***** ROWS *****

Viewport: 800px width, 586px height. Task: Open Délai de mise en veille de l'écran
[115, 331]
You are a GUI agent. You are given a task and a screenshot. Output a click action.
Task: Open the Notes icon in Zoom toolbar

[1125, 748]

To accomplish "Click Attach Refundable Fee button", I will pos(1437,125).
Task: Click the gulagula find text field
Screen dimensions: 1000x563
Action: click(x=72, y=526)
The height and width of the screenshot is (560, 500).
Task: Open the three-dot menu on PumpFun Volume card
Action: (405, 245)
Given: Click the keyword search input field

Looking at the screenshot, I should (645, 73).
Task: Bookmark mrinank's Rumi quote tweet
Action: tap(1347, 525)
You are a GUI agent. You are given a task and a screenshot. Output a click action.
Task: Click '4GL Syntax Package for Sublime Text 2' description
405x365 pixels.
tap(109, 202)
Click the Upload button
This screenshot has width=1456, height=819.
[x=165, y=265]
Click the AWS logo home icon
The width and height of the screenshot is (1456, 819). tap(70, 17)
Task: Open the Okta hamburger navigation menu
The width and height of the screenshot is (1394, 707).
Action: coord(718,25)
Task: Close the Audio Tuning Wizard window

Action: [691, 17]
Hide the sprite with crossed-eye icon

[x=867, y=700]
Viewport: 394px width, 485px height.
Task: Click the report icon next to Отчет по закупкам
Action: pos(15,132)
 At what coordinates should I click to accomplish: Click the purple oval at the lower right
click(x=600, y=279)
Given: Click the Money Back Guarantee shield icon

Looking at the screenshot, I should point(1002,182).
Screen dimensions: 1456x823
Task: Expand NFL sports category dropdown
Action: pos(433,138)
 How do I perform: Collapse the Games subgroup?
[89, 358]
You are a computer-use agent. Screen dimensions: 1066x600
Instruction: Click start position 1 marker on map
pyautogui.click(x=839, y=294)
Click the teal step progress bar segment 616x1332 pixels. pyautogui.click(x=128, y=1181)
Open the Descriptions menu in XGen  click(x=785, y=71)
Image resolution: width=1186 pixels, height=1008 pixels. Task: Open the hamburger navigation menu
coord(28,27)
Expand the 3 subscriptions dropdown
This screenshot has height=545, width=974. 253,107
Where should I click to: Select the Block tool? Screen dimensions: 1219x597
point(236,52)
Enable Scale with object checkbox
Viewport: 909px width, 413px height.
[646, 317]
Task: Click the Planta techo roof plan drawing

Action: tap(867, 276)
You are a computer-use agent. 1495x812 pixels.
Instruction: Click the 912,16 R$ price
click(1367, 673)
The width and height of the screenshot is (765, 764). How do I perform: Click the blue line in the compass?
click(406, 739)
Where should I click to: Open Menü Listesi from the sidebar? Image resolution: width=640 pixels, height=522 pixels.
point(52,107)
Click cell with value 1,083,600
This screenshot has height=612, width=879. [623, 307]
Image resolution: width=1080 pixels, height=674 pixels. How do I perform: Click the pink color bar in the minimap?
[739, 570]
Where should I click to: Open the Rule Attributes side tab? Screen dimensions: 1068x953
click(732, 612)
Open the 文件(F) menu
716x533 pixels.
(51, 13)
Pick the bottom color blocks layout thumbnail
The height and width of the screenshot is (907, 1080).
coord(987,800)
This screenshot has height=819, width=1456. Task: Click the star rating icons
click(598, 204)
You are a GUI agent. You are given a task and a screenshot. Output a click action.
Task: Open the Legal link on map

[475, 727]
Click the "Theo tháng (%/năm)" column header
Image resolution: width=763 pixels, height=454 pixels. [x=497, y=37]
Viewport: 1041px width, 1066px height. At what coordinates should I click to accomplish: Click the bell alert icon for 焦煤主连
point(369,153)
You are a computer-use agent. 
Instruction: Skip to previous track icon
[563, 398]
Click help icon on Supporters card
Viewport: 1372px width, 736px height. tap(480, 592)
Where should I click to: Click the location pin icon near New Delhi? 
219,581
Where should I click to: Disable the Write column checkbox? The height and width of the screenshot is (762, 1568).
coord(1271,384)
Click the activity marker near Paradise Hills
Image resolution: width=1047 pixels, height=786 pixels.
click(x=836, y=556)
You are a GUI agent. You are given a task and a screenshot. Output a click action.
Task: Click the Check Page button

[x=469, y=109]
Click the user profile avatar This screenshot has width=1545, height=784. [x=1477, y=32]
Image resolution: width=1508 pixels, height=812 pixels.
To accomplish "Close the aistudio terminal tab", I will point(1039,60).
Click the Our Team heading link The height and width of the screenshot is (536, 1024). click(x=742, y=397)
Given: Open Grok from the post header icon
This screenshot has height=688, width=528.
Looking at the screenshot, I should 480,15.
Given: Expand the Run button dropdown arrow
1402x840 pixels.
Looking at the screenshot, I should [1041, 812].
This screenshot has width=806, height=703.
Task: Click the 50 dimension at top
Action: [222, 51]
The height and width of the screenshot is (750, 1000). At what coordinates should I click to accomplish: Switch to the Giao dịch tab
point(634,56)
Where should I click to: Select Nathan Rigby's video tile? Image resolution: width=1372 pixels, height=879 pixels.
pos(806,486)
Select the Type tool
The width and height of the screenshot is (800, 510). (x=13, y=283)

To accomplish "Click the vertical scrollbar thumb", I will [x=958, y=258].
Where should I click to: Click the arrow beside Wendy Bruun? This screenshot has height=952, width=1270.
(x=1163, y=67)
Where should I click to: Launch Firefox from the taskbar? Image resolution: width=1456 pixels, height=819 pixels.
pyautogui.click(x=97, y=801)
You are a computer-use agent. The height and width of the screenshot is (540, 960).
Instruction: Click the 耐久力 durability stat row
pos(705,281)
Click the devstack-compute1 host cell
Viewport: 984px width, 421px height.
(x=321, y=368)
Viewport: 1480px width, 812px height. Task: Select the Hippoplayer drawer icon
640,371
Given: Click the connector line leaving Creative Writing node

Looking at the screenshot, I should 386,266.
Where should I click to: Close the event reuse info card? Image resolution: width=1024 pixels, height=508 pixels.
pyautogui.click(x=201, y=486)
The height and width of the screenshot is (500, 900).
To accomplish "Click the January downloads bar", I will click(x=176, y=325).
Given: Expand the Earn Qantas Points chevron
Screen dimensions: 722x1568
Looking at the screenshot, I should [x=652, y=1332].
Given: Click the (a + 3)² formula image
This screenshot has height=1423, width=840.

*****

(PROBLEM DESCRIPTION): Copy out the rows above, from the line containing "Click the AWS logo home icon" through the line containing "Action: coord(718,25)", including both of those lines.

(TASK SOLUTION):
Click the AWS logo home icon
The width and height of the screenshot is (1456, 819). tap(70, 17)
Task: Open the Okta hamburger navigation menu
The width and height of the screenshot is (1394, 707).
Action: coord(718,25)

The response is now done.